While Taylor and Hazari develop more efficient materials and methods to convert photons into electricity, they needed to address the other side of the challenge, gathering more photons and retaining them long enough within an atom-thick structure to make the conversion.
They recruited Marina Mariano-Juste, recent recipient of a PhD in photonics, the study of light, to help. While at the International Center of Photonics in Spain, Mariano-Juste developed a 15% interest in a patent that describes how a fiber array atop a traditional solar cell captures incident light and reflects it more directly onto the active layer. The light-scattering fibers effectively replace the need for rotating a panel to keep it normal to the sun.

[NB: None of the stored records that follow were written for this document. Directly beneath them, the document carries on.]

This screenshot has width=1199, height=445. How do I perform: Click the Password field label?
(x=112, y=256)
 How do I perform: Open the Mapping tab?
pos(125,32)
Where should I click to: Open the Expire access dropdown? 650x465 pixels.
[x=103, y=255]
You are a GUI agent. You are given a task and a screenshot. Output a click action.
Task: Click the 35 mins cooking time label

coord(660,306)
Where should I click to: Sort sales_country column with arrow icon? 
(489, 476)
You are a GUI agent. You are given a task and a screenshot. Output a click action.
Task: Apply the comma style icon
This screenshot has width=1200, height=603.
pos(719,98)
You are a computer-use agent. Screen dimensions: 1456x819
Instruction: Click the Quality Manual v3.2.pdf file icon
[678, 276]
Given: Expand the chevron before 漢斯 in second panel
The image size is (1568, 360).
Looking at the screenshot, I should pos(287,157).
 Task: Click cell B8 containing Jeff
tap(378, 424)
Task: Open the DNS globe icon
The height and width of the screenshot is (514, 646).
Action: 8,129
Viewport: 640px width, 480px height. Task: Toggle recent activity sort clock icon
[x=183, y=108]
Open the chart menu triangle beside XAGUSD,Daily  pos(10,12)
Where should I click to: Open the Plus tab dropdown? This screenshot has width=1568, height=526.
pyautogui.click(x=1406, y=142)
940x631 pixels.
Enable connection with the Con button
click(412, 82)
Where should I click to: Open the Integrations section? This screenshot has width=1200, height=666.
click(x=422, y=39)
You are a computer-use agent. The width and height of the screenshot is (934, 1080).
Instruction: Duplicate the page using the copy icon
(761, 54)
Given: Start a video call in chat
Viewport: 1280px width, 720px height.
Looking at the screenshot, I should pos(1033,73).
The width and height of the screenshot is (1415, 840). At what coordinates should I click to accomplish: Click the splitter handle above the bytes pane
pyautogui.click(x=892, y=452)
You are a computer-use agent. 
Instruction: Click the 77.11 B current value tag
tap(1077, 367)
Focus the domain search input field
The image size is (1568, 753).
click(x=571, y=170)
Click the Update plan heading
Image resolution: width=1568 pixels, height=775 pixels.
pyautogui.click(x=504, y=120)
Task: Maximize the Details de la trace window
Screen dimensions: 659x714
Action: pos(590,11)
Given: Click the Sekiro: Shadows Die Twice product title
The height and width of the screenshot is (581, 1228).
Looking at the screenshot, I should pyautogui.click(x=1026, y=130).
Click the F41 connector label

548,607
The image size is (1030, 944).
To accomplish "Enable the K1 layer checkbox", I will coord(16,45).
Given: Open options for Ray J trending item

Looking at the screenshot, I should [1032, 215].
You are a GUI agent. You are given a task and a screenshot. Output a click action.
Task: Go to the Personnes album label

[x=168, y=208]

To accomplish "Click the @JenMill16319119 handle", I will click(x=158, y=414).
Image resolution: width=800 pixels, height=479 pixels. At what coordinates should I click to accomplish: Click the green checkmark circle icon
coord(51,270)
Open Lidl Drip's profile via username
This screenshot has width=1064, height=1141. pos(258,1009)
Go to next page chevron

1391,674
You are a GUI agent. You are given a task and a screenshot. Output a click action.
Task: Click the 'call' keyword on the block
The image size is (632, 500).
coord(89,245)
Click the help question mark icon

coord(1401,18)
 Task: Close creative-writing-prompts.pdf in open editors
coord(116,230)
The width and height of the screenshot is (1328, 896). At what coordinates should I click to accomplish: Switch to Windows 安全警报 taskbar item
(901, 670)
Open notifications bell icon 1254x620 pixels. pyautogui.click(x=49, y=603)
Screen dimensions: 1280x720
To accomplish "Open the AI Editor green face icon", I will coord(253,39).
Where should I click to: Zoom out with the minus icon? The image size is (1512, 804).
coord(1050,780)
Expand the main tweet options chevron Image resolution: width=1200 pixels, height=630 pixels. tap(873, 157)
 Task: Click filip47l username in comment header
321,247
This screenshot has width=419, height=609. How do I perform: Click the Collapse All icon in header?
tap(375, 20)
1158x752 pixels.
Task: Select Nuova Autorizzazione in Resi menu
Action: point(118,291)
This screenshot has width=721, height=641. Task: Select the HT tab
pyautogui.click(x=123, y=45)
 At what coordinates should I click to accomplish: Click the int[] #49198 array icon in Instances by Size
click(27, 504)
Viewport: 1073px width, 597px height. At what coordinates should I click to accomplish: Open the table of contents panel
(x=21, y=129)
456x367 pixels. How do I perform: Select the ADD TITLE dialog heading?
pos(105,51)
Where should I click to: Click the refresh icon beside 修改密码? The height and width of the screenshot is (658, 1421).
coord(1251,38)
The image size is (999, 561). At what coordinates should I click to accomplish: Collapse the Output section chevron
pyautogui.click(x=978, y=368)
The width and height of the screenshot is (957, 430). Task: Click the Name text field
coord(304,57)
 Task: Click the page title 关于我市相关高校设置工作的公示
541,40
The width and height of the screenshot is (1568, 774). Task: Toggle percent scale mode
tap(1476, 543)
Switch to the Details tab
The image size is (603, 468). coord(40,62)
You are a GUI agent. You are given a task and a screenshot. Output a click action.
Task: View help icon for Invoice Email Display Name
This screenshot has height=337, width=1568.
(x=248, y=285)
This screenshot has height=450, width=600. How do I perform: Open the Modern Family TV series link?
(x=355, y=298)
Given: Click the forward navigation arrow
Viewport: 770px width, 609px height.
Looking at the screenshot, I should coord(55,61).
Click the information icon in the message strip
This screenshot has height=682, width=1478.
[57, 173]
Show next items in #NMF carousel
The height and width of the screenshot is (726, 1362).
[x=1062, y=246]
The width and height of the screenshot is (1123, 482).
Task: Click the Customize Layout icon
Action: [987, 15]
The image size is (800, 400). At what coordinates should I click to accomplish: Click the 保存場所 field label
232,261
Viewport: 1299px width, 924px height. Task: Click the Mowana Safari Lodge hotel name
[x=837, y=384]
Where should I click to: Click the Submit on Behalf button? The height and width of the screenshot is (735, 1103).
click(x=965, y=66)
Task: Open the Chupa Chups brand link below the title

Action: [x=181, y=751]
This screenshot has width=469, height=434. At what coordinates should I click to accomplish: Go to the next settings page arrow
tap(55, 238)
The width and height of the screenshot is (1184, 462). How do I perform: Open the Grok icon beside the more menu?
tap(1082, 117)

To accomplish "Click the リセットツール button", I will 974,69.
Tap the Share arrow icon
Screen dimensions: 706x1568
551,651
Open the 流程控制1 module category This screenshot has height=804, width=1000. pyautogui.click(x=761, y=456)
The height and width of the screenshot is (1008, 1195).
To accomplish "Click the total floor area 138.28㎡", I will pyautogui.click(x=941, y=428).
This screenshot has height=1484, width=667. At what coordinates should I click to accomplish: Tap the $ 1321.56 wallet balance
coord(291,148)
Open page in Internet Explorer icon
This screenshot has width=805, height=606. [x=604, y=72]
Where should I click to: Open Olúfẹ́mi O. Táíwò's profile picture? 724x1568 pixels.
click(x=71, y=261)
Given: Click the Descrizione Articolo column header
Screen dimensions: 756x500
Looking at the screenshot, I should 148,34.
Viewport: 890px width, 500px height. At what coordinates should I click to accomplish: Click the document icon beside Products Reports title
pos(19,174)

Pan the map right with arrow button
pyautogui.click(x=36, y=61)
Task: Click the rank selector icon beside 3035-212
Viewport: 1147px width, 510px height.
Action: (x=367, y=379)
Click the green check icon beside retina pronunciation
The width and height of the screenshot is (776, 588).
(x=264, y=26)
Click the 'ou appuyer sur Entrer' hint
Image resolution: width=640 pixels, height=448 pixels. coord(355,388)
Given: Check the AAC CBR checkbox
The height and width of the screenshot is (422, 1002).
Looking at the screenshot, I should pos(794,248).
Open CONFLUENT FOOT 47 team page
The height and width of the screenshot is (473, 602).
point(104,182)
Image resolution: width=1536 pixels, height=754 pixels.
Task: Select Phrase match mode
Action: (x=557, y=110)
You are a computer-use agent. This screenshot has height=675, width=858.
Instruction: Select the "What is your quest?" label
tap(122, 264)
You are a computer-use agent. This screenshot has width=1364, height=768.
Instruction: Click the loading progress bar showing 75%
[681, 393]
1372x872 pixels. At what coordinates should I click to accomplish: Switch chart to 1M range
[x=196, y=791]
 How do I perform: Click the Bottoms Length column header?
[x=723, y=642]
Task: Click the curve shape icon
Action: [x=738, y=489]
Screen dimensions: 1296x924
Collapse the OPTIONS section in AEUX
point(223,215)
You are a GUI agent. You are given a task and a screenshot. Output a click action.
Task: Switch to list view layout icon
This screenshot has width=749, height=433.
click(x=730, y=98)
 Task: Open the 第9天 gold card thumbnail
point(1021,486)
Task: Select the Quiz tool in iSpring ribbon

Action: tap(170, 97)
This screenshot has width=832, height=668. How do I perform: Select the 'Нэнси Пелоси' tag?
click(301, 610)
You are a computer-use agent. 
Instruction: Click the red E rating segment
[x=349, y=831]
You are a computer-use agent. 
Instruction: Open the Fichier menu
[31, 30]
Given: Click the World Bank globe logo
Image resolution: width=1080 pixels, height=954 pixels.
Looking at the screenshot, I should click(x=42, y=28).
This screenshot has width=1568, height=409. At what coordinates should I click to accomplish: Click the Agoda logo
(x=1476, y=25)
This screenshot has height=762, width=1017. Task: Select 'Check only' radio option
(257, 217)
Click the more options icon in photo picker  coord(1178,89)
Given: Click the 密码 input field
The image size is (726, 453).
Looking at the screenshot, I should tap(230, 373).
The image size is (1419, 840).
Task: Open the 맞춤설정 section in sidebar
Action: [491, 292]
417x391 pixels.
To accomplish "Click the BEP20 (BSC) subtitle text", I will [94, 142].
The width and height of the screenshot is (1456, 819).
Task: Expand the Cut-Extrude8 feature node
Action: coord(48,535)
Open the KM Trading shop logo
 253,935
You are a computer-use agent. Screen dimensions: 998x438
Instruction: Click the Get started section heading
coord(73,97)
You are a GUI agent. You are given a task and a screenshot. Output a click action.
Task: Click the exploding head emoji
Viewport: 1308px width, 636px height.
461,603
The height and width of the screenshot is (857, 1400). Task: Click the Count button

Supported by a Yale Climate and Energy Institute fellowship to work with Taylor for two years, Mariano-Juste now investigates how techniques similar to her patent can be applied in the microscopic world of Taylor and Hazari. “Whispering Gallery Modes,” an acoustic phenomena that describes how sonic waves travel along an appropriately curved arch, and total internal refraction, the means by which electromagnetic signals travel through optical cables, are two inspirations that guide her research.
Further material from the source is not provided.